# Dataset excerpts
▬▬▬▬▬▬▬▬▬▬
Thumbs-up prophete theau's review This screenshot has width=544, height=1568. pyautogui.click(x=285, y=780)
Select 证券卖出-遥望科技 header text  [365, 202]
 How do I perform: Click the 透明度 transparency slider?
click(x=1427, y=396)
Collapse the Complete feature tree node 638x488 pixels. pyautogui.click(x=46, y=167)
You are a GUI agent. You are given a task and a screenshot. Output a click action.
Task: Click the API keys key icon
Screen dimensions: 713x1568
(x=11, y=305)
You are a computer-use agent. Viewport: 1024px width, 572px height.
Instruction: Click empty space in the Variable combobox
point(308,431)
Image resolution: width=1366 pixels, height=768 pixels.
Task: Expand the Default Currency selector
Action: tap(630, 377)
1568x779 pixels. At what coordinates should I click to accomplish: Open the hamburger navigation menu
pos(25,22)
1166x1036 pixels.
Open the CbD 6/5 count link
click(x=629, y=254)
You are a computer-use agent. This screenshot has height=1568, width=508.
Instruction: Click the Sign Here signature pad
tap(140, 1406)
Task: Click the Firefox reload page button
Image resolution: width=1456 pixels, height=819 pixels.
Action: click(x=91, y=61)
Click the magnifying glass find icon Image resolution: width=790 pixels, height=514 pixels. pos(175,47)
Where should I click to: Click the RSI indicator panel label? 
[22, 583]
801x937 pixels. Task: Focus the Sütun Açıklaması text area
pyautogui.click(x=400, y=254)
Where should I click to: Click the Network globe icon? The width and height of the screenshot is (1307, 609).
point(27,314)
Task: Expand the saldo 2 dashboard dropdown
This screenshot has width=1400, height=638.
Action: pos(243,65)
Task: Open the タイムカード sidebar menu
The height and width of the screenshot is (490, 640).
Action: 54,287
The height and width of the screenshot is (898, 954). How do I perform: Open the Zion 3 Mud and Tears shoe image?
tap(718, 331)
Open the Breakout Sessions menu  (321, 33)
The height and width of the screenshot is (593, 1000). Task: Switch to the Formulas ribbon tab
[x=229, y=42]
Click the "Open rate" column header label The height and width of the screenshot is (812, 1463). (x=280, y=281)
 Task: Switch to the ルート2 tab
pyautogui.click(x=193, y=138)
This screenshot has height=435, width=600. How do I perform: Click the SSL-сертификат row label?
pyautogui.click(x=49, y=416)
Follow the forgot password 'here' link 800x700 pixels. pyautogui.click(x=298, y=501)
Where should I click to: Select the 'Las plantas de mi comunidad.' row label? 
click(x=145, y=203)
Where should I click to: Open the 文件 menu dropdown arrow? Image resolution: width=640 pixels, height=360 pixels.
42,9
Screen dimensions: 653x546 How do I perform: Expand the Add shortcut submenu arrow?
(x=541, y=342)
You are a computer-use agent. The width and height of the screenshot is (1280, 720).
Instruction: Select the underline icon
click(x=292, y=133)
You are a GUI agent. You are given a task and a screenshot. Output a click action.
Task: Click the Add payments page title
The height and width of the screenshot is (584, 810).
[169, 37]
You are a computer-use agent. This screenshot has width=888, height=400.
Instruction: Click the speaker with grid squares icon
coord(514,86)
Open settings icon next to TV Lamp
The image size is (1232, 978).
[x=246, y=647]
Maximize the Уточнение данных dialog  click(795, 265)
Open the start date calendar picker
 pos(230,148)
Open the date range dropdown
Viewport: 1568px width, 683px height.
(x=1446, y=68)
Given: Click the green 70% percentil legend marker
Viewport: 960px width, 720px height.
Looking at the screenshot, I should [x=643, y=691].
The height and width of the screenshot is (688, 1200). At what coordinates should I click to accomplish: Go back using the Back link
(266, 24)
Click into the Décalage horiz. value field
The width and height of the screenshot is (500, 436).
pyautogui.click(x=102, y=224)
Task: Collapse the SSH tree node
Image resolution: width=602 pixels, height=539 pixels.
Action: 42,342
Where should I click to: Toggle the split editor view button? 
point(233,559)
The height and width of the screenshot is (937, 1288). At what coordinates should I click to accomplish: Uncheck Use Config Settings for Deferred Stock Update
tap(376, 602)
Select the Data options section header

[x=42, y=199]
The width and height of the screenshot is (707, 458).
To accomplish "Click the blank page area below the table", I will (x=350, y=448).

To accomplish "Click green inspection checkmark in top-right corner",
▬▬▬▬▬▬▬▬▬▬
# Stated goal
Can you convert all the lines above into a Markdown table with the columns Row and Line, numbering each row and leaving out the blank lines?

# Exercise answer
| Row | Line |
|---|---|
| 1 | Thumbs-up prophete theau's review This screenshot has width=544, height=1568. pyautogui.click(x=285, y=780) |
| 2 | Select 证券卖出-遥望科技 header text  [365, 202] |
| 3 |  How do I perform: Click the 透明度 transparency slider? |
| 4 | click(x=1427, y=396) |
| 5 | Collapse the Complete feature tree node 638x488 pixels. pyautogui.click(x=46, y=167) |
| 6 | You are a GUI agent. You are given a task and a screenshot. Output a click action. |
| 7 | Task: Click the API keys key icon |
| 8 | Screen dimensions: 713x1568 |
| 9 | (x=11, y=305) |
| 10 | You are a computer-use agent. Viewport: 1024px width, 572px height. |
| 11 | Instruction: Click empty space in the Variable combobox |
| 12 | point(308,431) |
| 13 | Image resolution: width=1366 pixels, height=768 pixels. |
| 14 | Task: Expand the Default Currency selector |
| 15 | Action: tap(630, 377) |
| 16 | 1568x779 pixels. At what coordinates should I click to accomplish: Open the hamburger navigation menu |
| 17 | pos(25,22) |
| 18 | 1166x1036 pixels. |
| 19 | Open the CbD 6/5 count link |
| 20 | click(x=629, y=254) |
| 21 | You are a computer-use agent. This screenshot has height=1568, width=508. |
| 22 | Instruction: Click the Sign Here signature pad |
| 23 | tap(140, 1406) |
| 24 | Task: Click the Firefox reload page button |
| 25 | Image resolution: width=1456 pixels, height=819 pixels. |
| 26 | Action: click(x=91, y=61) |
| 27 | Click the magnifying glass find icon Image resolution: width=790 pixels, height=514 pixels. pos(175,47) |
| 28 | Where should I click to: Click the RSI indicator panel label?  |
| 29 | [22, 583] |
| 30 | 801x937 pixels. Task: Focus the Sütun Açıklaması text area |
| 31 | pyautogui.click(x=400, y=254) |
| 32 | Where should I click to: Click the Network globe icon? The width and height of the screenshot is (1307, 609). |
| 33 | point(27,314) |
| 34 | Task: Expand the saldo 2 dashboard dropdown |
| 35 | This screenshot has width=1400, height=638. |
| 36 | Action: pos(243,65) |
| 37 | Task: Open the タイムカード sidebar menu |
| 38 | The height and width of the screenshot is (490, 640). |
| 39 | Action: 54,287 |
| 40 | The height and width of the screenshot is (898, 954). How do I perform: Open the Zion 3 Mud and Tears shoe image? |
| 41 | tap(718, 331) |
| 42 | Open the Breakout Sessions menu  (321, 33) |
| 43 | The height and width of the screenshot is (593, 1000). Task: Switch to the Formulas ribbon tab |
| 44 | [x=229, y=42] |
| 45 | Click the "Open rate" column header label The height and width of the screenshot is (812, 1463). (x=280, y=281) |
| 46 |  Task: Switch to the ルート2 tab |
| 47 | pyautogui.click(x=193, y=138) |
| 48 | This screenshot has height=435, width=600. How do I perform: Click the SSL-сертификат row label? |
| 49 | pyautogui.click(x=49, y=416) |
| 50 | Follow the forgot password 'here' link 800x700 pixels. pyautogui.click(x=298, y=501) |
| 51 | Where should I click to: Select the 'Las plantas de mi comunidad.' row label?  |
| 52 | click(x=145, y=203) |
| 53 | Where should I click to: Open the 文件 menu dropdown arrow? Image resolution: width=640 pixels, height=360 pixels. |
| 54 | 42,9 |
| 55 | Screen dimensions: 653x546 How do I perform: Expand the Add shortcut submenu arrow? |
| 56 | (x=541, y=342) |
| 57 | You are a computer-use agent. The width and height of the screenshot is (1280, 720). |
| 58 | Instruction: Select the underline icon |
| 59 | click(x=292, y=133) |
| 60 | You are a GUI agent. You are given a task and a screenshot. Output a click action. |
| 61 | Task: Click the Add payments page title |
| 62 | The height and width of the screenshot is (584, 810). |
| 63 | [169, 37] |
| 64 | You are a computer-use agent. This screenshot has width=888, height=400. |
| 65 | Instruction: Click the speaker with grid squares icon |
| 66 | coord(514,86) |
| 67 | Open settings icon next to TV Lamp |
| 68 | The image size is (1232, 978). |
| 69 | [x=246, y=647] |
| 70 | Maximize the Уточнение данных dialog  click(795, 265) |
| 71 | Open the start date calendar picker |
| 72 |  pos(230,148) |
| 73 | Open the date range dropdown |
| 74 | Viewport: 1568px width, 683px height. |
| 75 | (x=1446, y=68) |
| 76 | Given: Click the green 70% percentil legend marker |
| 77 | Viewport: 960px width, 720px height. |
| 78 | Looking at the screenshot, I should [x=643, y=691]. |
| 79 | The height and width of the screenshot is (688, 1200). At what coordinates should I click to accomplish: Go back using the Back link |
| 80 | (266, 24) |
| 81 | Click into the Décalage horiz. value field |
| 82 | The width and height of the screenshot is (500, 436). |
| 83 | pyautogui.click(x=102, y=224) |
| 84 | Task: Collapse the SSH tree node |
| 85 | Image resolution: width=602 pixels, height=539 pixels. |
| 86 | Action: 42,342 |
| 87 | Where should I click to: Toggle the split editor view button?  |
| 88 | point(233,559) |
| 89 | The height and width of the screenshot is (937, 1288). At what coordinates should I click to accomplish: Uncheck Use Config Settings for Deferred Stock Update |
| 90 | tap(376, 602) |
| 91 | Select the Data options section header |
| 92 | [x=42, y=199] |
| 93 | The width and height of the screenshot is (707, 458). |
| 94 | To accomplish "Click the blank page area below the table", I will (x=350, y=448). |
| 95 | To accomplish "Click green inspection checkmark in top-right corner", |